Excessive timeline switches on managed cluster; async replication data-loss risk

### Observed                                                                                
  
  Our flux-pg-cluster instance is on **timeline 12 today**. That means 11 auto-failovers since
   the cluster was bootstrapped about 3 weeks ago. Roughly one leader change every 3 days,
  none triggered manually.                                                                    
                                                                      
  Most recent observed: today (2026-05-01) the primary moved silently between two cluster     
  members while client apps were running. We noticed the change by probing candidate nodes
  manually with `pg_is_in_recovery()` from outside the cluster. We don't have direct          
  visibility into how connected app processes adapted. Patroni REST on port 18008 was not
  reachable from outside the Flux network, so we could not confirm via `/primary`.

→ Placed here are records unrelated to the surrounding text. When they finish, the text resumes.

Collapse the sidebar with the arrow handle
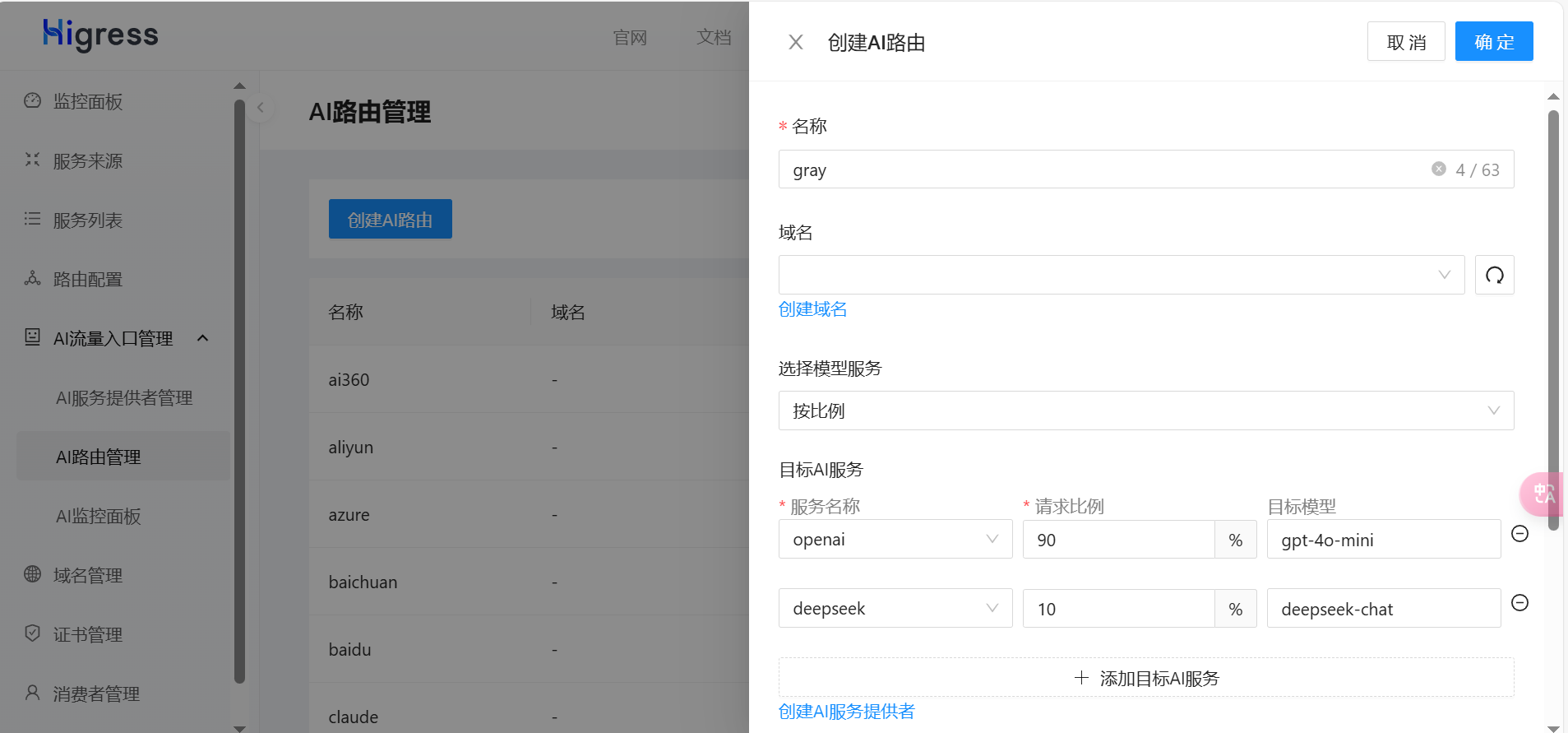This screenshot has width=1568, height=733. click(x=261, y=108)
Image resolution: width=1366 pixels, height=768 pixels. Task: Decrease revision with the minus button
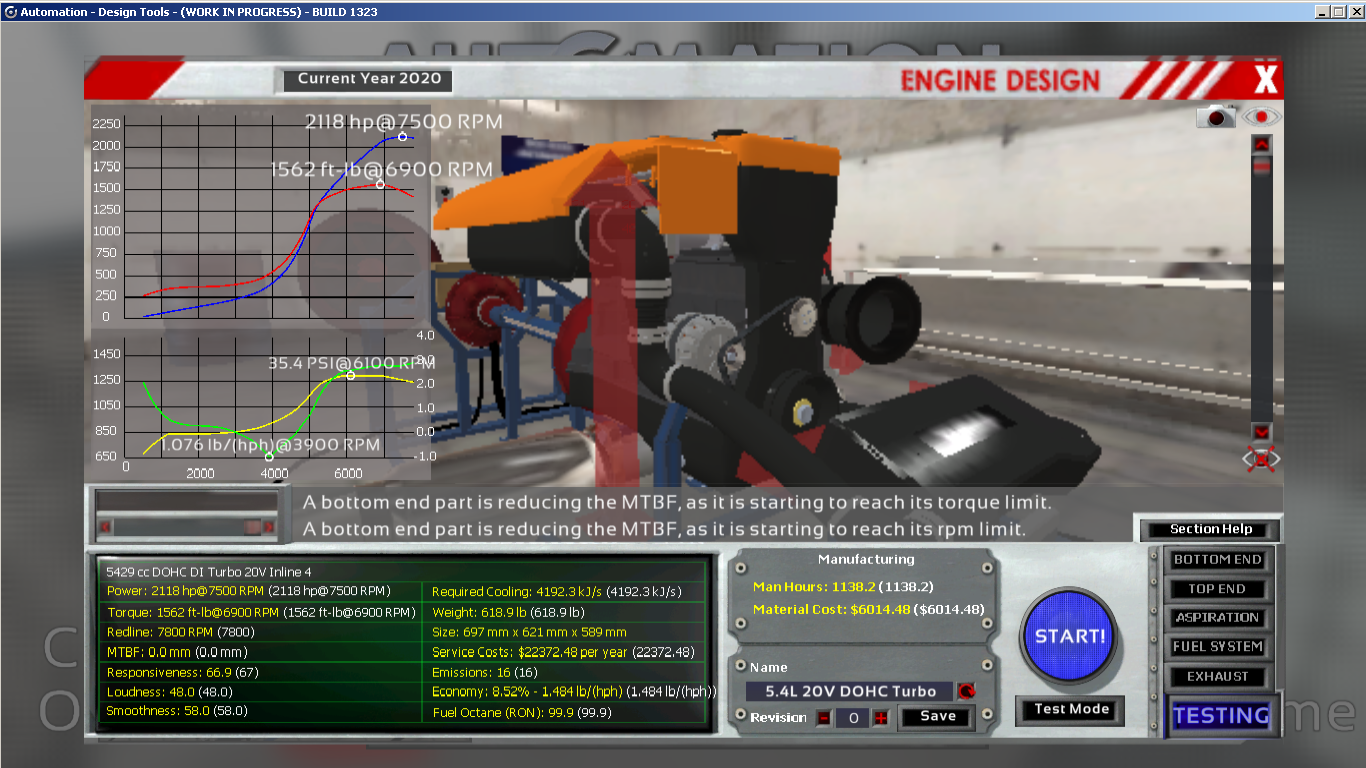pyautogui.click(x=824, y=717)
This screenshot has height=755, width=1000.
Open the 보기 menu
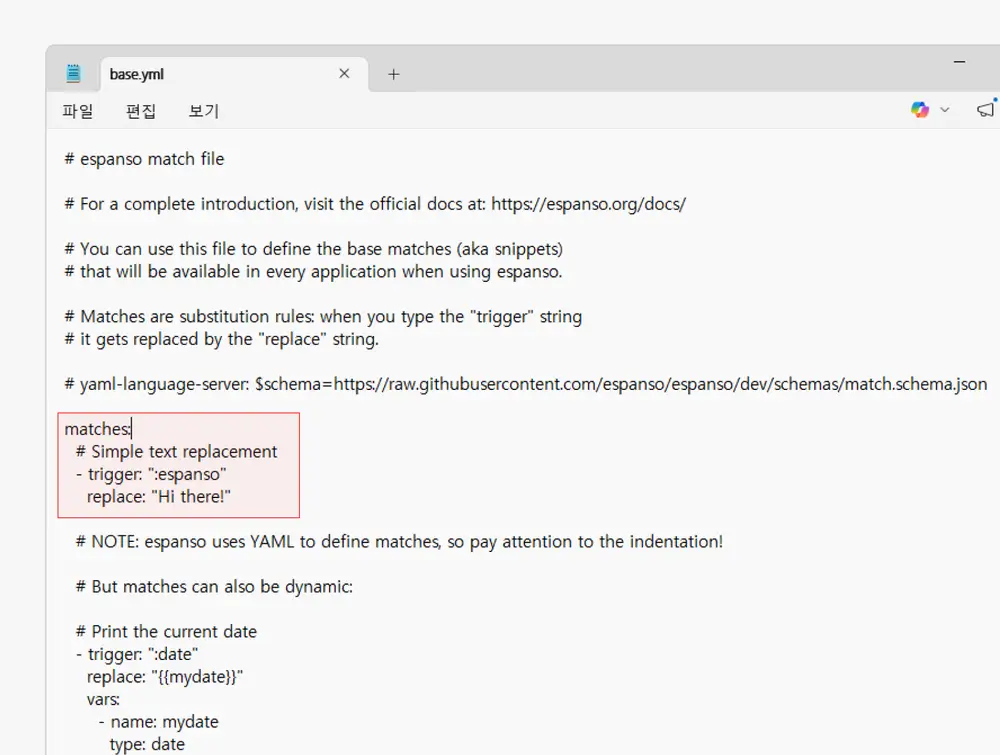(204, 111)
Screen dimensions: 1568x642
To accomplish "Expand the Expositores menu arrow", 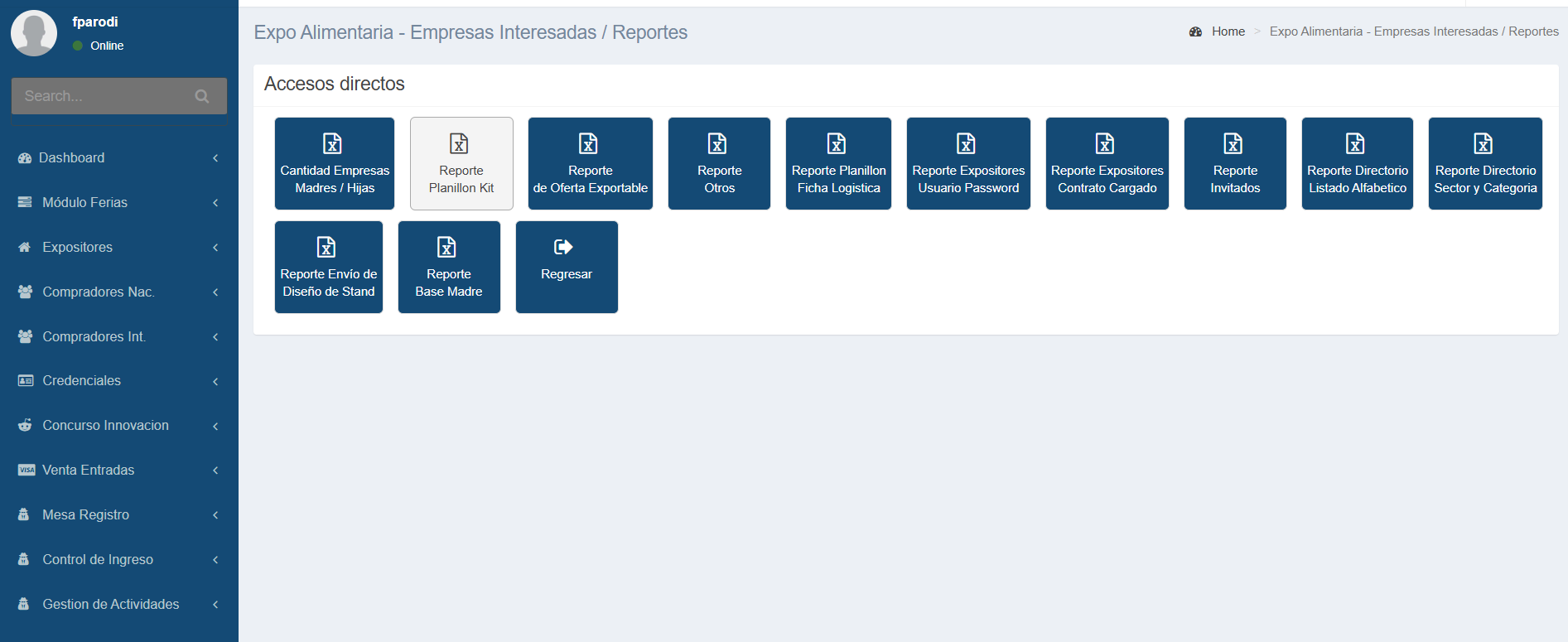I will click(x=215, y=248).
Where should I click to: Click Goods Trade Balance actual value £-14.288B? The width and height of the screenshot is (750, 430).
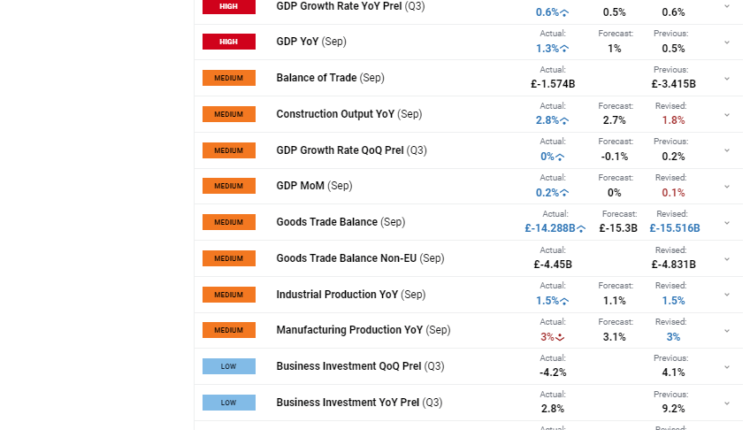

  ### Why this is a problem

  flux-pg-cluster runs Patroni with `synchronous_mode: off` (async replication) by default.   
  Each of the 11 failovers is therefore a potential silent data-loss point: committed
  transactions on the outgoing leader that hadn't yet replicated lose acknowledgement on the  
  incoming leader.                                                    

  For a managed-DB offering positioned as production-ready, 11 silent data-loss windows in 3  
  weeks is concerning even if no actual loss has been observed.
                                                                                              
  ### Ask                                                             

  1. Is this failover rate expected? It looks indicative of either network instability between
   Flux DCS nodes, or aggressive default `ttl`/`loop_wait` thresholds.
  2. Can `synchronous_mode: quorum` (or at least `synchronous_mode: on` with                  
  `synchronous_node_count: 1`) be exposed as a config knob in flux-pg-cluster? Patroni        
  supports both natively.
  3. Any recommended approach to surface "transactions on previous timeline lost in failover" 
  as an alert? Currently we have no visibility into whether silent loss has happened.         
  
  (Hard reinstall data loss, restore UI and leader discovery have already been discussed with 
  @ali via Discord. This issue focuses narrowly on timeline switching frequency and
  async-replication risk.)                                                                    
                                                                      
  ### Environment

  flux-pg-cluster 3-node, Custom tier (2 vCPU, 6GB RAM, 80GB SSD per node), Europe region.    
  Cluster age about 3 weeks. Timeline progression: 1 → 12.
                                                                                              
  Hardware is well above the resource-exhaustion bar. Each node has plenty of headroom. The   
  failover frequency is more likely caused by network instability between Flux DCS nodes or
  overly aggressive default Patroni timing thresholds, rather than node load.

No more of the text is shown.